Ciò che appare evidente è l’abdicazione del sindacalismo italiano alla propria funzione di soggetto che discute e si confronta a livello istituzionale sui grandi temi dell’economia e che, se necessario, utilizza il conflitto per incidere sulle scelte pubbliche. L’accettazione supina da parte di Cgil, Cisl e Uil delle devastanti scelte in materia di politica sociale, come la “Legge-Fornero” sulle pensioni, e fiscali, realizzate dal governo-Monti ne costituisce una sorta di paradigma, inverando l’analisi che un grande sociologo del lavoro come Aris Accornero, recentemente scomparso, già nel 1992 aveva compiuto, descrivendo la “parabola del sindacato”.
Un sindacato ripiegato in un rapporto corporativistico con le “storiche” associazione datoriali, Confindustria in primo luogo, in una sorta di cittadella chiusa, sempre più piccola e assediata da nuove forme di sindacalismo autonomo e di base e da organizzazioni datoriali espressive del nuovo sistema produttivo reticolare in profonda trasformazione, alle prese con una crescente burocratizzazione, con i giochi di potere interni e con leadership incolori, nell’ambito di un elevato pluralismo associativo che ha eroso consensi e rappresentatività, arginato a fatica dai vecchi paletti di un ordinamento intersindacale che impedisce a chi ne è fuori di esercitare legittimamente diritti sindacali e funzioni di contrattazione collettiva.

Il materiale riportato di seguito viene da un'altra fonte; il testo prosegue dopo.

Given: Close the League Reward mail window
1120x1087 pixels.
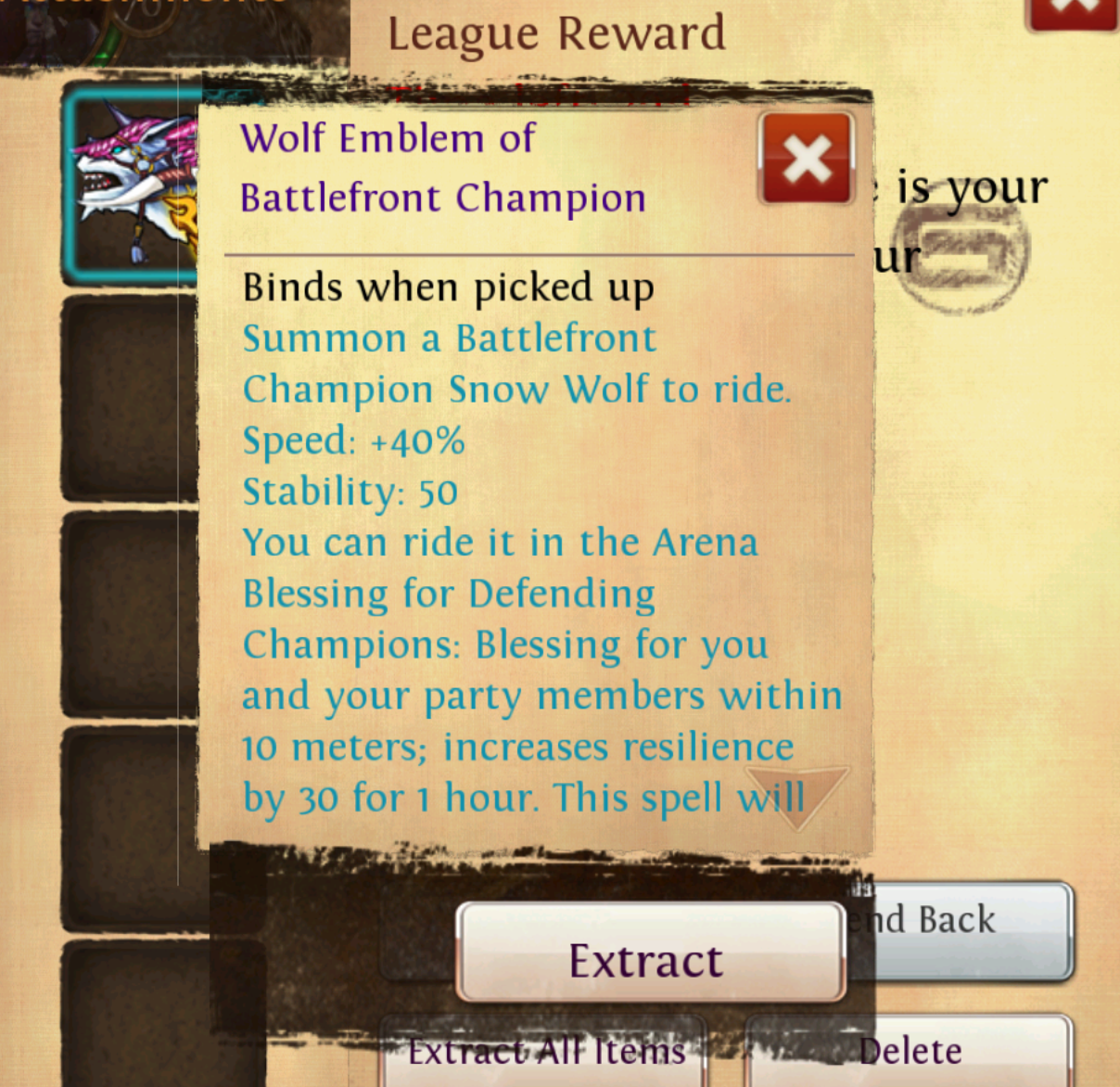Looking at the screenshot, I should coord(1073,11).
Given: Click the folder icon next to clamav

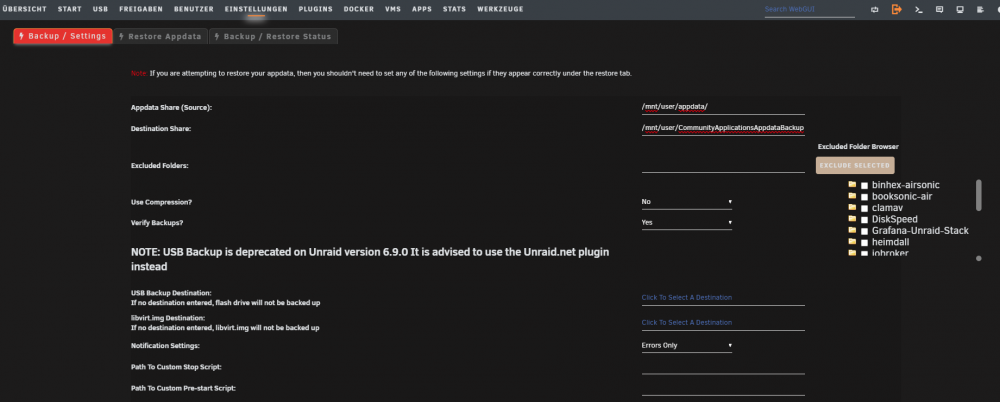Looking at the screenshot, I should [x=852, y=207].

Tema, quest’ultimo, che abbisogna ormai, senza remore, di un intervento legislativo regolativo, rispettoso dei principi e delle previsioni dell’art. 39 della Costituzione, letti in chiave evolutiva secondo l’insegnamento del diritto vivente, per riscrivere e aggiornare relazioni industriali che mostrano evidenti segni di logoramento.
In questo senso ci vorrebbe una nuova capacità di elaborazione programmatica e di mobilitazione sociale dei sindacati, memore di grandi proposte del passato che, invero, conservano, aggiornate tutta la loro validità.
Si pensi al “Piano del Lavoro” proposto nel 1950 dalla Cgil guidata da Giuseppe Di Vittorio, segnato da forti influenze del “New Deal” rooseweltiano, per una politica di investimenti in opere pubbliche e infrastrutture, in grado di stimolare la domanda e generare occupazione specie nel Mezzogiorno, crescita economica, incrementi salariali; al “Fondo di solidarietà” delle tre centrali confederali nel 1980, elaborato negli ambienti della Cisl di Pierre Carniti, per creare uno strumento alimentato dallo 0,50% dei singoli salari su base volontaria, in favore degli investimenti; al “Polo bancario-assicurativo” sostenuto in particolare dalla Uil di Giorgio Benvenuto nel 1989, tra Banca Nazionale del Lavoro, Inps e Ina per orientare il risparmio dei lavoratori verso gli investimenti e gestire la previdenza integrativa.
Proposte di grande valore strategico e culturale nel solco dell’idea di democrazia economica, rispetto alle quali, purtroppo, si deve registrare l’apatia del sindacalismo ai nostri giorni.
E tuttavia, sembra verificarsi qualche segnale positivo: dalla dialettica interna nella Cgil alla ventata di novità e di rinnovamento nella Uil con l’apporto di energie fresche al vertice.
Un dato è certo: la democrazia vive di partecipazione politica e sociale e il sindacato è elemento costitutivo, la speranza quindi, risiede anche in suo rilancio di idee, di proposte, di nuovi gruppi dirigenti.